• **What the task requires**: Reproduce exactly, and only, the lines running from the start of the entries below to the line containing "You are a computer-use agent. Screen dimensions: 868x611".

** Opening Data for this exercise block **

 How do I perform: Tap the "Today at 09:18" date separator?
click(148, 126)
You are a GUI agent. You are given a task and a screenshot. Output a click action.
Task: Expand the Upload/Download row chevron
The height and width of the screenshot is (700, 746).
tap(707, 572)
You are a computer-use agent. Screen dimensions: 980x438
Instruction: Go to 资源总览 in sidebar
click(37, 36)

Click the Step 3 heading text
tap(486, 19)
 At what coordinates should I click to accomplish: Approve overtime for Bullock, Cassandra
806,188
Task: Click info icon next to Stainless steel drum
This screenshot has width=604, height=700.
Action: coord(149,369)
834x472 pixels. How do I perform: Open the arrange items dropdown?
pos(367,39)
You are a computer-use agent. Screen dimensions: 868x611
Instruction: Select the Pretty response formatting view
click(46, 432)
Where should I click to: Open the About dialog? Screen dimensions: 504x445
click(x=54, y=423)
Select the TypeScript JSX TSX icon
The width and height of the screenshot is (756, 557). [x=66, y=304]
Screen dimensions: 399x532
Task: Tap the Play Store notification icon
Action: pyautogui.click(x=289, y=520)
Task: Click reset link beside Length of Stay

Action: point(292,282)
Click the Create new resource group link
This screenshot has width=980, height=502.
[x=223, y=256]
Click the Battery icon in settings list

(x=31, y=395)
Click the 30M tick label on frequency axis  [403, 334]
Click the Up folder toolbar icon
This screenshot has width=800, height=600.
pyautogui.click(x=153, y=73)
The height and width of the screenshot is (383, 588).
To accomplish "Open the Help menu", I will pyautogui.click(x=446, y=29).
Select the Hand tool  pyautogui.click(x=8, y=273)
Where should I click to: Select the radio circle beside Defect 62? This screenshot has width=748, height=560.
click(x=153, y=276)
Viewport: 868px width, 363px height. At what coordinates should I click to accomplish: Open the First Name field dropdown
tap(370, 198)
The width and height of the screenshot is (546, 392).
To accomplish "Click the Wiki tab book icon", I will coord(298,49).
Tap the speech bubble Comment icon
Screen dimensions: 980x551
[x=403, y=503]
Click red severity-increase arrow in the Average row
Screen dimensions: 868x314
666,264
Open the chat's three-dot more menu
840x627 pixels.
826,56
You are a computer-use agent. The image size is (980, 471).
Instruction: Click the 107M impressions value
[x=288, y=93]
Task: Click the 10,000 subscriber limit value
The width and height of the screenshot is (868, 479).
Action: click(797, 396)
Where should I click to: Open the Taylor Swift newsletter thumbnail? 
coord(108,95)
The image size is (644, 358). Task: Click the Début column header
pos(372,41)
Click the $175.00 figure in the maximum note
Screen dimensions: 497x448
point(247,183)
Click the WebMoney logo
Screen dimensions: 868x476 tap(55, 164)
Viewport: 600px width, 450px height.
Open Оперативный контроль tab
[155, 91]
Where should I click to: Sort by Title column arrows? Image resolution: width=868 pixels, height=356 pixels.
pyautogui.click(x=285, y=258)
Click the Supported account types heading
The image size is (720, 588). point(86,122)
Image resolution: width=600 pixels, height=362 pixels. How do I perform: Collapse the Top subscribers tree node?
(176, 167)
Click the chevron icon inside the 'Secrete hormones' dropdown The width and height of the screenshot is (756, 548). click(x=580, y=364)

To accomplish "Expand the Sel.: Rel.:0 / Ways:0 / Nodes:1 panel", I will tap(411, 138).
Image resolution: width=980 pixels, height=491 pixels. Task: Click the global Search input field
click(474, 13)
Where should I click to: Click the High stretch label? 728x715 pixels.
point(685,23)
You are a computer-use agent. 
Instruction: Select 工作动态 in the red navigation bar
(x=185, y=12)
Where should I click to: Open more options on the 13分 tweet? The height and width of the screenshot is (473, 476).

** Closing Data for this exercise block **

• **Answer for the task**:
 How do I perform: Tap the "Today at 09:18" date separator?
click(148, 126)
You are a GUI agent. You are given a task and a screenshot. Output a click action.
Task: Expand the Upload/Download row chevron
The height and width of the screenshot is (700, 746).
tap(707, 572)
You are a computer-use agent. Screen dimensions: 980x438
Instruction: Go to 资源总览 in sidebar
click(37, 36)

Click the Step 3 heading text
tap(486, 19)
 At what coordinates should I click to accomplish: Approve overtime for Bullock, Cassandra
806,188
Task: Click info icon next to Stainless steel drum
This screenshot has width=604, height=700.
Action: coord(149,369)
834x472 pixels. How do I perform: Open the arrange items dropdown?
pos(367,39)
You are a computer-use agent. Screen dimensions: 868x611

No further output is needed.